Couple of Stagers

From the Herald Sun, Weekend section; page 3, 5 March 2005.

Familiarity breeds contentment for partners whose life is a stage, writes Harbant Gill.

“WE NEVER lie to each other,” says Jacek Koman as he sits next to his partner of 15 years, Catherine McClements. The assertion, delivered without fanfare, comes in response to a question: how do good actors know when their partners are telling the truth and not just acting incredibly well?

“The interesting thing is that familiarity helps to discriminate quite clearly,” Koman says. “I know that because I used to watch my mother on stage and you see the line where the person becomes an invented character. “I remember cringing watching my mum... I just could not stand the experience of seeing to a point a person, and then," he says snapping his fingers, “This invention.”

This razor-sharp detection, however, is also what makes it difficult for the couple to act together.

“You can barely look in each other’s eyes because you are so aware of the falsity of acting,” says McClements, acclaimed star of shows such as Water Rats and CrashBurn. “It’s much easier to act with someone you don’t know.

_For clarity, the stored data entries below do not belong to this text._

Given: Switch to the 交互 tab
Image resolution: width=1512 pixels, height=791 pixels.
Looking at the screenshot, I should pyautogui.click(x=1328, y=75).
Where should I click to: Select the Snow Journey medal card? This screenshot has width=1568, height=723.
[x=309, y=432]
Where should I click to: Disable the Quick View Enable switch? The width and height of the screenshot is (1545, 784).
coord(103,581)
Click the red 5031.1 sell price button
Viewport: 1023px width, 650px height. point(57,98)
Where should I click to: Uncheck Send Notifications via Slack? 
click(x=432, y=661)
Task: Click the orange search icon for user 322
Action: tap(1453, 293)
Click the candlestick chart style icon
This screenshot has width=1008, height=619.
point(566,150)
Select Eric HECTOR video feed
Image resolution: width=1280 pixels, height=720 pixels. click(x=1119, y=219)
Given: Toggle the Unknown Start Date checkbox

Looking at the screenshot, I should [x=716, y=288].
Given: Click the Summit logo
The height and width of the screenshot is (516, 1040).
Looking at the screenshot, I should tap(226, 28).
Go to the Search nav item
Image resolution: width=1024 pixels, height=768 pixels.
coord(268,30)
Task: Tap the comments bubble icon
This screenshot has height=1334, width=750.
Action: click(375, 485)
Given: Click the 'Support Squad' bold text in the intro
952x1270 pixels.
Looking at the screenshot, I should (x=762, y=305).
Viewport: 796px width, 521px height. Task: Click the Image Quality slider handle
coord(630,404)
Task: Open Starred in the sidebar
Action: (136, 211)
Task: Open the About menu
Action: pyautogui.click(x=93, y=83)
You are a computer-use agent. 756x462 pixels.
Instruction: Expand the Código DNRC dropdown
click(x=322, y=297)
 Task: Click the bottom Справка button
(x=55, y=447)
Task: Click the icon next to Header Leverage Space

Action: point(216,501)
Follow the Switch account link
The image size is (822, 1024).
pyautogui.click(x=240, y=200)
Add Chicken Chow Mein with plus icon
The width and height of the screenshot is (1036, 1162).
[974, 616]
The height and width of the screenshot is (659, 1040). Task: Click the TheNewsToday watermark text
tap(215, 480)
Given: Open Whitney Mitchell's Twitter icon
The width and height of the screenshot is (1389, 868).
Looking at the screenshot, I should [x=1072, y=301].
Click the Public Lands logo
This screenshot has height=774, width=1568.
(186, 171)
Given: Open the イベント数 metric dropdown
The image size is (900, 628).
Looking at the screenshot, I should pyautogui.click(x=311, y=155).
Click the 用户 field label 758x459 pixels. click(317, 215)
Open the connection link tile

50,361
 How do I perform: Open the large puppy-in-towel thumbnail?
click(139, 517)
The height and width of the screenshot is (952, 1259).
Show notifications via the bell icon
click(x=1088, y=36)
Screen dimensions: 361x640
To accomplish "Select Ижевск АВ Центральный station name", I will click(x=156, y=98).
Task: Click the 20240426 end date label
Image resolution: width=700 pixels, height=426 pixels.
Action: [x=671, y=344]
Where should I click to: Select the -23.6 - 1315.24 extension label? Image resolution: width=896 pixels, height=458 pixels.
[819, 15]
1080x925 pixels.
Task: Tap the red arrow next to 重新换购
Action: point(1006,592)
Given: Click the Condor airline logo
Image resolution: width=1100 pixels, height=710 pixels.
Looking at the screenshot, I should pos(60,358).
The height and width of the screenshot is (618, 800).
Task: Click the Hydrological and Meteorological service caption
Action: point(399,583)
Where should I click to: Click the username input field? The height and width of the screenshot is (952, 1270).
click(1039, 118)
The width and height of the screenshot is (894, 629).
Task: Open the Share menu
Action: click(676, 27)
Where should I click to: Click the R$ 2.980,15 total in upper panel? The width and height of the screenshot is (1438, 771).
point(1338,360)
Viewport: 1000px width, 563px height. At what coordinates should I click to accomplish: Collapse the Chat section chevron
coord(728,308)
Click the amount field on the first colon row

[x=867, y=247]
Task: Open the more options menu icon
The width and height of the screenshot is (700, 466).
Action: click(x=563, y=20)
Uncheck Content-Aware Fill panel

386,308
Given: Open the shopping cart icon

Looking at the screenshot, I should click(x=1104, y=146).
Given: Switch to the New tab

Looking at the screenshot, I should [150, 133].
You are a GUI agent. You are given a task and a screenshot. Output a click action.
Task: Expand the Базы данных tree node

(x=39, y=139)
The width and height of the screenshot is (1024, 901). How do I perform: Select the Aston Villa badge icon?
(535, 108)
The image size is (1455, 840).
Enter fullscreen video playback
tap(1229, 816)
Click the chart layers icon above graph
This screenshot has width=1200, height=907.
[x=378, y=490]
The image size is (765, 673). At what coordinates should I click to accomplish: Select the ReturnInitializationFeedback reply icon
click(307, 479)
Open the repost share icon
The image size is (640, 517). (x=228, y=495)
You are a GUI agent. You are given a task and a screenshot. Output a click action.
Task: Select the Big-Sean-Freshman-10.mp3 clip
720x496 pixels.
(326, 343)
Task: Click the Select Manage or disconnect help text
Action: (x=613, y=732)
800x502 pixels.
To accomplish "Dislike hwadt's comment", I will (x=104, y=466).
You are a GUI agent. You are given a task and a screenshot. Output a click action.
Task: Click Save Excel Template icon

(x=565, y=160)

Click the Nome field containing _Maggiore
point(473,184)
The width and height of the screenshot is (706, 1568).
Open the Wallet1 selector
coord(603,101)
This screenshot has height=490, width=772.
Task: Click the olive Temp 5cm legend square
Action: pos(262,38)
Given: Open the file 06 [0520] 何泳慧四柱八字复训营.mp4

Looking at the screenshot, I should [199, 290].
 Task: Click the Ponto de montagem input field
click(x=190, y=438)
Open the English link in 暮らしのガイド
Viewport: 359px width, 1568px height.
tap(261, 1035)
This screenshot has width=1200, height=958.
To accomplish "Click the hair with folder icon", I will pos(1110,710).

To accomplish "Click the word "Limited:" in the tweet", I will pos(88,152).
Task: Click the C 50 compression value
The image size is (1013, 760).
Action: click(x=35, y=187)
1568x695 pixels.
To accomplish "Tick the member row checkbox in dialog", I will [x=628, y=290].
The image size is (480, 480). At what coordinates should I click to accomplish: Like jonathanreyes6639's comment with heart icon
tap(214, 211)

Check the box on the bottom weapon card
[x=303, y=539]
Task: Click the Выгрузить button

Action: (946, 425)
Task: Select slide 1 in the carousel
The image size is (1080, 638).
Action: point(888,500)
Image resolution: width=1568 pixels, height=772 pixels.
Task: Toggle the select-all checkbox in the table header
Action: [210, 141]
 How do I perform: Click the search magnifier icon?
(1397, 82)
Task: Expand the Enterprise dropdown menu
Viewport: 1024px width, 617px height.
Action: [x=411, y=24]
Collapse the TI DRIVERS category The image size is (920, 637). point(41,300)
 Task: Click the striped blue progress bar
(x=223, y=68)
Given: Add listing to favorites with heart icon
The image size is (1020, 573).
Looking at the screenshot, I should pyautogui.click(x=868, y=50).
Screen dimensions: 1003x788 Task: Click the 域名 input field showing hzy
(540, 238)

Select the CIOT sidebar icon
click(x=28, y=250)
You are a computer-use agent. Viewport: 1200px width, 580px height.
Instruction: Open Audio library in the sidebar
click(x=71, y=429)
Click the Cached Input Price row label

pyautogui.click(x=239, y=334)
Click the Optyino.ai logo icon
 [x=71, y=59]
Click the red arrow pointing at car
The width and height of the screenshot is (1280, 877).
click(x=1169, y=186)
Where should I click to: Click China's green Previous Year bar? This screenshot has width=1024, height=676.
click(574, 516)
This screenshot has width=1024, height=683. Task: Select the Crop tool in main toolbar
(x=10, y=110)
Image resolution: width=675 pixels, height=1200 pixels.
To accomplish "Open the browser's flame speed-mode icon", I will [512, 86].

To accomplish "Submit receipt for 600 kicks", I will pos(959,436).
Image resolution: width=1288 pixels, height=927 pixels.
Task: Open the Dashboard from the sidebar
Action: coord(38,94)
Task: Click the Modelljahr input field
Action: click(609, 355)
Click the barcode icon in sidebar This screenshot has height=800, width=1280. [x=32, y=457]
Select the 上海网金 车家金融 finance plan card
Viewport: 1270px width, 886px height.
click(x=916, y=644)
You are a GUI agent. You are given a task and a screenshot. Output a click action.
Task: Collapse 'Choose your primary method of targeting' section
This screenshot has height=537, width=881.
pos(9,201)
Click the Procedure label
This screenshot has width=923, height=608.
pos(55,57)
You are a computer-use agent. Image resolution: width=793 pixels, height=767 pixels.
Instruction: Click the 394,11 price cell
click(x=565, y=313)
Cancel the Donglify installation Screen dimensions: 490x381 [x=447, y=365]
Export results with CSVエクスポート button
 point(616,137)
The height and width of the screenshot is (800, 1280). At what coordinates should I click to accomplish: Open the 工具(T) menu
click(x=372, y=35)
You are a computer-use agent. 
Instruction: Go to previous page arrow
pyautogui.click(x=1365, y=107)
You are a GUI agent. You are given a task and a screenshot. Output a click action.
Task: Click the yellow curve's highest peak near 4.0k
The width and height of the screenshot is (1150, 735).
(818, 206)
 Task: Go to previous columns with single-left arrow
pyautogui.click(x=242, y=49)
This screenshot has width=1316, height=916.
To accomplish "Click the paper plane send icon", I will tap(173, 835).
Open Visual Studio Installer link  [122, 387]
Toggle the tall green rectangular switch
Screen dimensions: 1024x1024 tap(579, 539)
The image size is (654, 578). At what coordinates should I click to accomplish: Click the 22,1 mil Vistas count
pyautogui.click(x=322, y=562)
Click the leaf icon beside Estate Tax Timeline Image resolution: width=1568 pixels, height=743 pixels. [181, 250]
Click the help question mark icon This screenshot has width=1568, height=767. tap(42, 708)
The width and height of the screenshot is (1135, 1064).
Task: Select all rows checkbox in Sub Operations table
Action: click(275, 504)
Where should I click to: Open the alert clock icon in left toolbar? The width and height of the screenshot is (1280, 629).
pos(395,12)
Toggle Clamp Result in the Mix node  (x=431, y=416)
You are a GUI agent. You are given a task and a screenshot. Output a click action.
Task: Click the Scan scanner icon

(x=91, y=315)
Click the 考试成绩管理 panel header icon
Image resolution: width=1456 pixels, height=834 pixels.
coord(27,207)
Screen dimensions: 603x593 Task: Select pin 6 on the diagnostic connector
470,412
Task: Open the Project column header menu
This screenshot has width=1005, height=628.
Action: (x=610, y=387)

You see their personality as part of their character and their character as part of their personality, so it seems the truth.”

It is fortunate then that the pair never come face to face in the Melbourne Theatre Company’s Cruel and Tender, in which they play a bloodthirsty general and his sleepless wife, for whom tragedy awaits when she discovers he has a mistress.

McClements and Koman have acted together about a dozen times – in Angels in America, The Secret Life of Us and a new series called Mary Bryant for instance -- but only twice as a married couple: in Macbeth in 2003 and now Cruel and Tender.

The toughest test was Macbeth. On-stage and off.

“Our daughter Coco was not even two then and we had to move to Sydney for three months. We had to take Catherine’s parents with us, we were a whole big household, to work on that particular play in a very short space of time, waking up three times through the night every night and then rehearsing those two intense roles, Lady Macbeth and Macbeth,” Koman says. “That was the toughest test... after that nothing can be as hard. In rehearsals when you are more yourself and less the character, it’s all quite mixed up because in the meeting of the two of us there would be the meeting of four really. But certainly by the time we perform on stage, it doesn’t matter.”

It was Moliere who brought the Eltham lefties-bred McClements together with Polish-bred Koman at the Anthill Theatre in 1988. Sometime during the season of playing on-stage lovers in Moliere’s The Imaginary Invalid, they became lovers.

“It does happen,” Koman laughs.

McClements, who adores Koman’s accent, says: “I thought he was a really good actor, you know. I think probably that was the beginning.”

Koman: “First, professional evaluation.”

McClements: “And then personal, yeah.”

They laugh.

Their deepest contemplation for Cruel and Tender is not what each would do if they found out the other was having an affair, but the subtle issue of complicity.

McClements: “How complicit is a woman in a marriage, how complicit are the couple in each other’s actions, how sullied or infected are you?”

Koman: “Even if you carefully try to stay oblivious to what...”

McClements: “...what is happening.”

Koman: “The extent to which...”

McClements: “Like Imelda Marcos and Marcos, how much can you blame Imelda Marcos, which is actually quite a lot.”

Koman: “Not blame her for what happened. But she benefited from it and used it consciously, knowingly.”

McClements: “Complicit in it.”

Koman: “It’s potentially an important position to be in.”

McClements: “And you imagine what the role then of a wife is, is it to comfort and to heal someone like that or is it to stop? Like what’s happening with politicians now and their wives, the choices that they are making about going to war and that sort of stuff. How complicit are they in those decisions? If it is the person you are closest to, then very, I imagine. Like the Clintons, all the things Bill Clinton was involved in Hillary Clinton I imagine was very up there. She’s a very intelligent and active woman. What George Bush’s wife is doing is a whole other thing.”

Clementine Coco, 3 1/2, has not yet seen her parents in their more confronting roles on stage, television and film.

“She saw me as a donkey once in Midsummer Night’s Dream and she liked that. But only to a point, then she wanted tata (Polish for father), she wanted me,” Koman says.

McClements adds: “We took her, she was just three, and a friend of hers who was three also. They sat, in Shakespeare, and they watched. Coco got a little funny in the end because she wanted Yahts (Jacek is pronounced Yaht-zek) to be sitting next to her but... that children can sit there for two hours and watch Shakespeare, that’s beyond most adults really.”

Koman and McClements tell her that their job is to tell stories. “We have this game that we play about three dogs that we met in Poland about a year ago. They were huge dogs -- Maggie and Toffee and Honey. I’m always Toffee and Cath is Honey,” Koman says. “You are standing in front of her and you’re being the father of her, and then you go (he pants) and suddenly you stop being a father and you are a dog now. I like that she thinks that our job is to tell stories. That’s why she’s so demanding in the evening, because she knows we are professionals.”